Vieil-Arthabaska : un trésor unique pour André Guillemette

COMMUNIQUÉ. Fidèle à son mode d’opération depuis le début de sa campagne, André Guillemette s’est penché sur le dossier de la revitalisation du quartier historique du Vieil-Arthabaska, avec rigueur, mais avec un regard neuf.

Pour le candidat, ce dossier mérite une attention toute particulière. La conservation et la mise en valeur du patrimoine historique et culturel de la ville se doivent d’être aussi citées en exemple, en gardant toujours à l’esprit la notion de développement durable. «Victoriaville est un terreau fertile et accueillant pour les PME, l’appareil municipal se doit aussi d’être un facteur clé pour la revitalisation du quartier historique», précise André Guillemette.

Soucieux de demeurer à l’écoute des citoyens, le candidat à la mairie de Victoriaville a rencontré la majorité des intervenants du secteur : des commerçants, des professionnels, des résidents, le conservateur du musée Laurier et les intervenants de la Ville attitrés à ce dossier. Il ne faut pas négliger non plus la présence de l’hôpital, le plus important employeur de Victoriaville, qui participera d’autant plus au dynamisme du secteur si des services et des commerces sont accessibles aux travailleurs. «La réussite de tels projets repose sur la collaboration. Il est essentiel d’entendre le point de vue des citoyens concernés par le plan de revitalisation. Sans cette écoute, un rapport, aussi étoffé soit-il, demeure abstrait et sans âme. La réflexion des élus doit aller dans ce sens», déclare le candidat.

André Guillemette constate qu’une certaine inquiétude règne parmi les résidents, surtout au niveau de la faisabilité du projet, et que plusieurs expriment un sentiment de lassitude, car il s’agit du deuxième projet de consultation depuis 2004 et sans action concrète depuis. De plus, le rapport de 2016 est contradictoire sur certains points névralgiques. «C’est un devoir qui incombera à ma charge de maire d’utiliser l’argent des contribuables à bon escient et avec parcimonie. Chaque dépense supplémentaire éventuelle sera justifiée, ciblée et chiffrée», poursuit-il.
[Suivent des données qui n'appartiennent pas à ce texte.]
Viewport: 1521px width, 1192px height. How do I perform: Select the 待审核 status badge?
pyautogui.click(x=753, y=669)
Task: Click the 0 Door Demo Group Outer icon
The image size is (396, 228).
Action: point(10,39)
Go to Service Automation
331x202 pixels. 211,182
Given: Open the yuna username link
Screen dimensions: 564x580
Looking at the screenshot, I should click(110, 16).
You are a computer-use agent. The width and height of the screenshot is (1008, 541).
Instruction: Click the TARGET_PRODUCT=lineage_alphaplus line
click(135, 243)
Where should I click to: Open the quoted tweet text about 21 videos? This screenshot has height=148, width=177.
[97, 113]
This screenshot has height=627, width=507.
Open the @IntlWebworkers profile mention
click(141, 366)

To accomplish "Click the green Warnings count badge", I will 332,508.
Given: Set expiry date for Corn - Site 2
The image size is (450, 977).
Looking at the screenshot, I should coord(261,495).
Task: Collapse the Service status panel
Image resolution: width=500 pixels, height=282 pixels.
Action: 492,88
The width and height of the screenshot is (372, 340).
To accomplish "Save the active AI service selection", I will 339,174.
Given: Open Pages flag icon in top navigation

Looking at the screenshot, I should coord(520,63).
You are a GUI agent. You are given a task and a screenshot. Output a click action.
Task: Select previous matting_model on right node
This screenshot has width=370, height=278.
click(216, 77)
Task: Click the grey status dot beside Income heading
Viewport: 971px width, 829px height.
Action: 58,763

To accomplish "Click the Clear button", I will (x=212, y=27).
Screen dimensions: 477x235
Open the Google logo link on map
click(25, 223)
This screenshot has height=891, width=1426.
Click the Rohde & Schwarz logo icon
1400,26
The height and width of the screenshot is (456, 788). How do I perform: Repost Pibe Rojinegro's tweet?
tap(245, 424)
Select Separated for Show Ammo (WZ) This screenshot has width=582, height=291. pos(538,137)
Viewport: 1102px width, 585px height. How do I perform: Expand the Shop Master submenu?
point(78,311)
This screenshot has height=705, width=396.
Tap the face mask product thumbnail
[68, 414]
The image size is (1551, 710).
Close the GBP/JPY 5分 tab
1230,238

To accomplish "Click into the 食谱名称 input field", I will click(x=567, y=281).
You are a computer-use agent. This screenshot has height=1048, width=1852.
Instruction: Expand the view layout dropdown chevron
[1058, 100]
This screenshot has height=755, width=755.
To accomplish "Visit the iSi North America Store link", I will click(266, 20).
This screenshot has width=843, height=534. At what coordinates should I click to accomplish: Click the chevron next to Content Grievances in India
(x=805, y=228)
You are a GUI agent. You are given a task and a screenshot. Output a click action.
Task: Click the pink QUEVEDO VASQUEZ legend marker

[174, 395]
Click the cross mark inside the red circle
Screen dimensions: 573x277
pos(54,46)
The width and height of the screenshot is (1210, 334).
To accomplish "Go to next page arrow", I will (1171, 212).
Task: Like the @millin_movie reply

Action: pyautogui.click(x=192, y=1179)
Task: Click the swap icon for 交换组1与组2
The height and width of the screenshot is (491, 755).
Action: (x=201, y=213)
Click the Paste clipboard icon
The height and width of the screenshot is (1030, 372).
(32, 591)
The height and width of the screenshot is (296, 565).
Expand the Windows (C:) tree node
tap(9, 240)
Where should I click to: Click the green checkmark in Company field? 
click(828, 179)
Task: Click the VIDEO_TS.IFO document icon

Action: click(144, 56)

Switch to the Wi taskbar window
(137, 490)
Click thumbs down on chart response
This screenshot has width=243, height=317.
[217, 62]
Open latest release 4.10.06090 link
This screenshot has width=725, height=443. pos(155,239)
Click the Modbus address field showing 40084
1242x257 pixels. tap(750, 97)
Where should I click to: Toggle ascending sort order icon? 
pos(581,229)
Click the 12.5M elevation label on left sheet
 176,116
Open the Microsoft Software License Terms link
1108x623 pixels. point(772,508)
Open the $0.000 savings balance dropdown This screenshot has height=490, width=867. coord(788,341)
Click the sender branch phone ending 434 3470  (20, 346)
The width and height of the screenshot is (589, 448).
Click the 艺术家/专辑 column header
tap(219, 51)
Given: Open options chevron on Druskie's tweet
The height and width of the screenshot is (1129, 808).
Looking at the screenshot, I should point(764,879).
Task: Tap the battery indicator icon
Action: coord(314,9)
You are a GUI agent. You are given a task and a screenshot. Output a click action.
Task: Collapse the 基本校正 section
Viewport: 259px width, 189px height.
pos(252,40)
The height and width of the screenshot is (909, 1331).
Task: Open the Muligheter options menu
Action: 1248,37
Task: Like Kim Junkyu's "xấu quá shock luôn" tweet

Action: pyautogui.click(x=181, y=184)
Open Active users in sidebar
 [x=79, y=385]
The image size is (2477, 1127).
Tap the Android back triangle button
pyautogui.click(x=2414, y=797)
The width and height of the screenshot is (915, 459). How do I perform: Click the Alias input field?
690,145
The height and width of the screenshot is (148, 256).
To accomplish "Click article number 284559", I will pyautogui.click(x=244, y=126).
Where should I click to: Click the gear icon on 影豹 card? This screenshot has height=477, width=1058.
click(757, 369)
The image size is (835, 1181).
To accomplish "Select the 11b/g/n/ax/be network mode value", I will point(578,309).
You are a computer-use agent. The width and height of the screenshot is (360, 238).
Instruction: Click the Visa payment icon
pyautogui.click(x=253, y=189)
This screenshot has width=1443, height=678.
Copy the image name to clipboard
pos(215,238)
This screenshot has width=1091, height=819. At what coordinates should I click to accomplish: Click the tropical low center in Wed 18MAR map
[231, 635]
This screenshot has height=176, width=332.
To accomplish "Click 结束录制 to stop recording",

Plusieurs points soulevés par les résidents donnent une nouvelle couleur au dossier, selon André Guillemette. «Les succès du vieux Lévis et du vieux Saint-Lambert sont des références inspirantes. Si le zonage sur la rue Laurier est strictement résidentiel, cela peut freiner les investissements pour la revitalisation des bâtiments patrimoniaux. Historiquement, le quartier a toujours eu une vocation commerciale. Elle peut être encadrée, pour être en harmonie avec le complexe muséal et la vocation résidentielle. Si les propriétaires actuels de bâtiments patrimoniaux sont trop limités lors de la revente quant à l’usage des bâtiments, cela risque d’entraîner une baisse de la valeur foncière des propriétés et une baisse de revenus à consacrer à la revitalisation du secteur par la ville», ajoute-t-il.

«Il y a des options à envisager quant à la sécurité et la conformité des bâtiments avec le service des incendies et il faut considérer les recours que la municipalité a pour maintenir la qualité de vie du voisinage», ajoute-t-il.

Pour André Guillemette, un projet générateur de richesse collective est facilement envisageable, mais pour que sa réalisation au niveau résidentiel, commercial, muséal et culturel soit globale, il y a certains éléments à considérer :

Une offre de restauration et de cafés à proximité du musée jumelée à des commerces de proximité mettant en valeur nos produits régionaux.

L’aménagement du parc des Frères du Sacré-Cœur offert à la municipalité, un don fait avec l’objectif que cela profite aux résidents et aux touristes.

Un temps d’accessibilité au stationnement réglementé pour les usagers occasionnels du quartier et une vignette de stationnement pour les résidents. Les travailleurs du secteur seraient orientés vers le stationnement de la clinique Laurier, rendu plus attrayant par un tarif préférentiel.

L’accès au mont Arthabaska par paliers avec des sentiers aménagés avec le minimum de structures de façon à préserver au maximum l’environnement.

Le candidat conclut en déclarant que le secteur de Vieil-Arthabaska est pleinement en droit d’attendre d’être entendu du prochain maire au même titre que le centre-ville et il s’engage à traiter ce dossier avec son principe de base : la gestion en actions!